/gdocs

Library for reading Google Docs

Primary LanguagePython

Installation

IF you don't need to fetch documents and only need to process Google Doc JSON format: pip install gdocs. This assumes documents have been fetched via some other means.

To be able to fetch Google Docs via OAuth2: pip install gdocs[auth]

Usage

Processing document content

If you have a local copy of document data:

from gdocs import Doc

raw_data = {
    "title": "My document",
    "body": {
        "content": [
            {
                "startIndex": 1,
                "endIndex": 14,
                "paragraph": {
                    "elements": [
                        {
                            "startIndex": 1,
                            "endIndex": 14,
                            "textRun": {
                                "content": "Hello world!\n",
                                "textStyle": {
                                    "bold": True
                                }
                            }
                        }
                    ]
                }
            }
        ]
    },
    "documentId": "1cYJi..."
}

doc = Doc(raw_data)

# Iterating over document:
for chunk, style in doc:
    print chunk    # Hello world\n
    print style    # {'bold': True}

# Converting document to text
print(doc.text)    # Hello world\n

# Getting word count:
print(doc.word_count) # 2

Fetching documents from Google Docs

NOTE: to fetch documents from Google, gdocs must be installed with auth extra: pip install gdocs[auth].

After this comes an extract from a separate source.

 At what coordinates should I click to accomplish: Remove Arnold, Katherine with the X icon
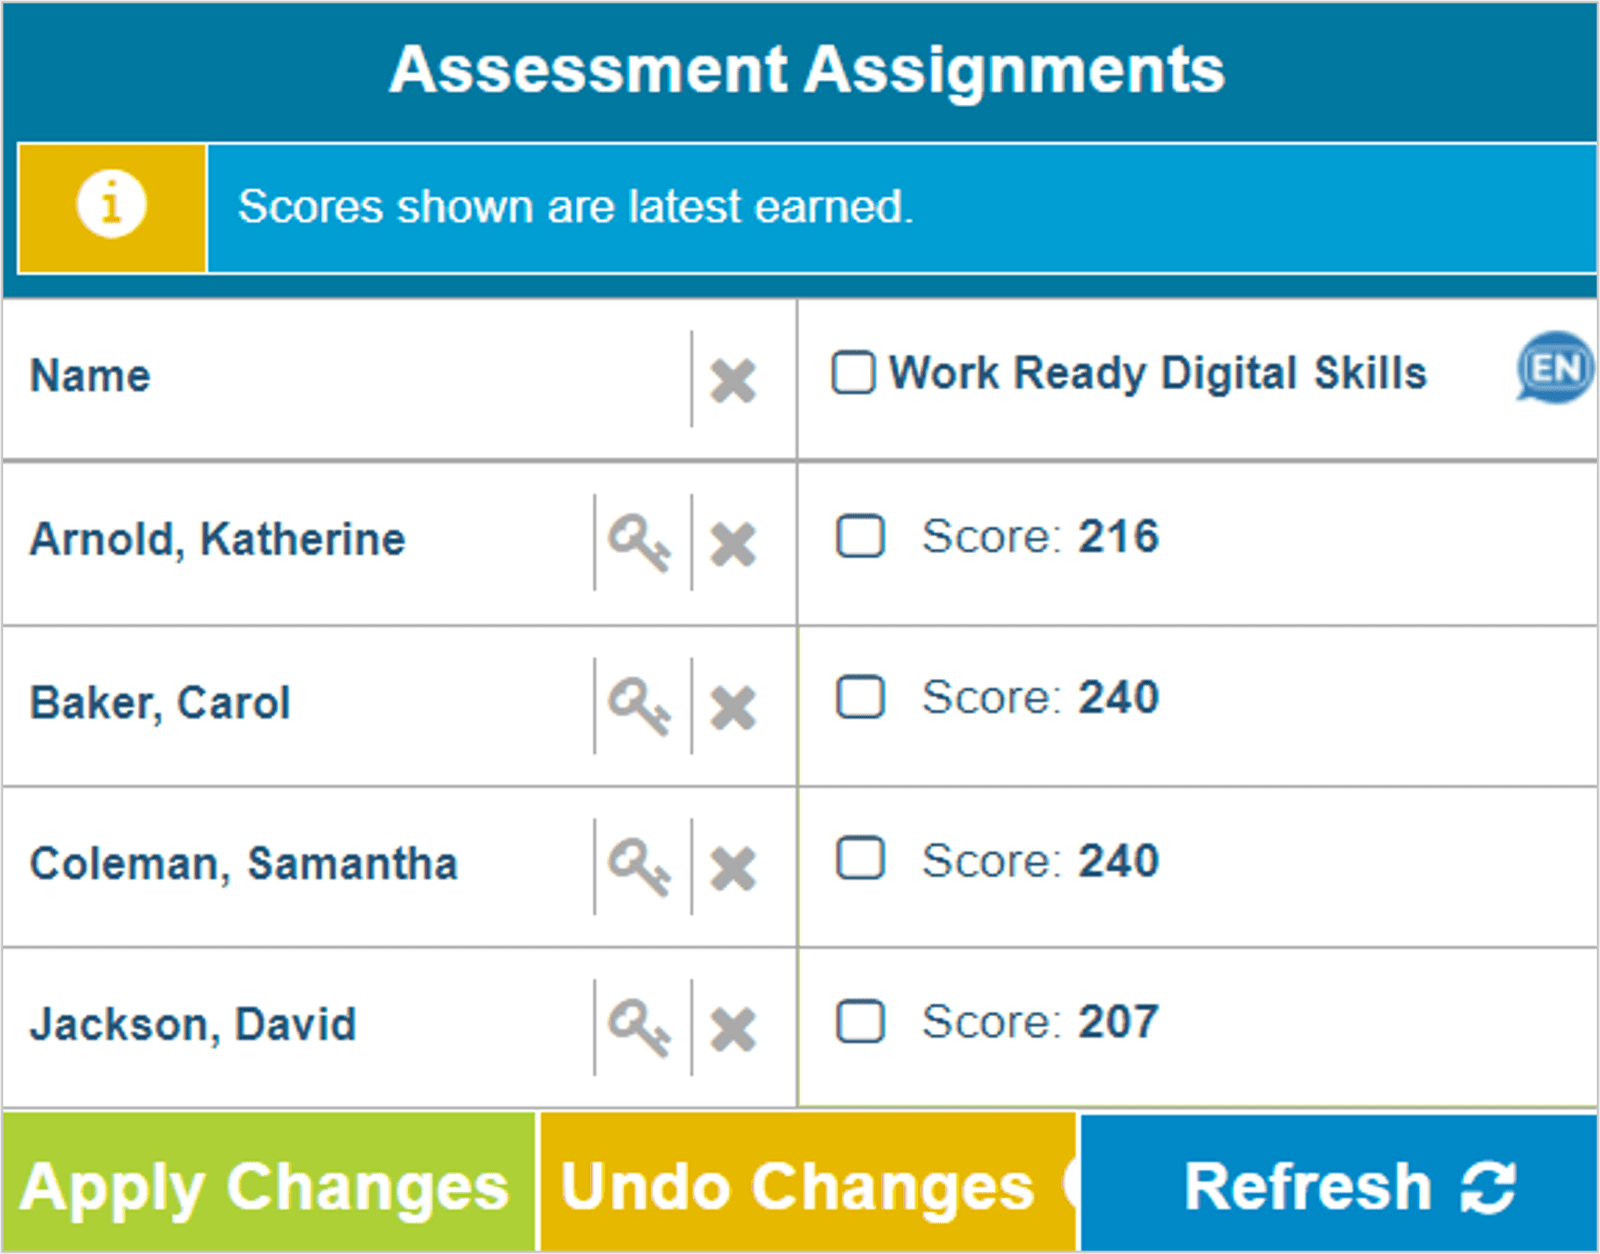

Without token persistence:

from gdocs import Loader
secrets = {
    # JSON credential file from Google
}
loader = Loader(secrets)
doc = loader.get_doc('some-doc-id') # Always triggers authentication

With custom token persistence:

from gdocs import Loader
from somewhere import get_gdocs_credentials

def save_token(token:str):
    # save token to a db or file or whatever
    ...

secret, token = get_gdocs_credentials()

loader = Loader(secrets, token, on_new_token=save_token)
doc = loader.get_doc('some-doc-id') # If a valid token is present, no auth is required

With file-based token persistence (new token saved into a JSON file):

from gdocs import Loader
loader = Loader.from_json_files('/path/to/secret.json', '/path/to/token.json')
doc = loader.get_doc('some-doc-id') # If a valid token is present, no auth is required.